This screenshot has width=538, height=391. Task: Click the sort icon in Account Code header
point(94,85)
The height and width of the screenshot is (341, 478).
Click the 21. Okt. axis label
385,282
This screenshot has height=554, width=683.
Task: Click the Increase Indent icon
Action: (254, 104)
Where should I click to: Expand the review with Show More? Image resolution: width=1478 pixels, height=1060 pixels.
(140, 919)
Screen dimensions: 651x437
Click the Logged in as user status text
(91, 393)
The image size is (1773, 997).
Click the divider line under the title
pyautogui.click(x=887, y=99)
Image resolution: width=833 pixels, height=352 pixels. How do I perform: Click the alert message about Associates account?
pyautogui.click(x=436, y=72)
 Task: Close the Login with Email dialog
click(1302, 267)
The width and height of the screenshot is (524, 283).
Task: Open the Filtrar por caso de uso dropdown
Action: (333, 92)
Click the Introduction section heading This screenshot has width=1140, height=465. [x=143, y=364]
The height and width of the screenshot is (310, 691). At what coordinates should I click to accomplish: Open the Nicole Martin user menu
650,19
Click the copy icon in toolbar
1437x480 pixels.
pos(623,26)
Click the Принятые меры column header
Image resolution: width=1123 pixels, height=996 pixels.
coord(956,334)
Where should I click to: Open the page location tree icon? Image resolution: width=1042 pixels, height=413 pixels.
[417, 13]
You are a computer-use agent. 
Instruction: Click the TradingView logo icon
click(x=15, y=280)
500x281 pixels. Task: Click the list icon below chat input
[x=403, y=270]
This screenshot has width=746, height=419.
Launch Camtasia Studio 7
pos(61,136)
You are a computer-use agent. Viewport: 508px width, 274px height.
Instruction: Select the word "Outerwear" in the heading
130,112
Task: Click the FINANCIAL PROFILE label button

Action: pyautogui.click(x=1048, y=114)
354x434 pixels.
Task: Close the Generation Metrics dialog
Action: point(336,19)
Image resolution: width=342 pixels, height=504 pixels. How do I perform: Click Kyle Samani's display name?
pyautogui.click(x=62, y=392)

⁂

WHAT YOU ARE ASKED TO DO -> Reproduce, with no other lines, the one containing "Task: Click the FINANCIAL" and all lines after it through the end of the data above.

COMPLETED TASK ->
Task: Click the FINANCIAL PROFILE label button

Action: pyautogui.click(x=1048, y=114)
354x434 pixels.
Task: Close the Generation Metrics dialog
Action: point(336,19)
Image resolution: width=342 pixels, height=504 pixels. How do I perform: Click Kyle Samani's display name?
pyautogui.click(x=62, y=392)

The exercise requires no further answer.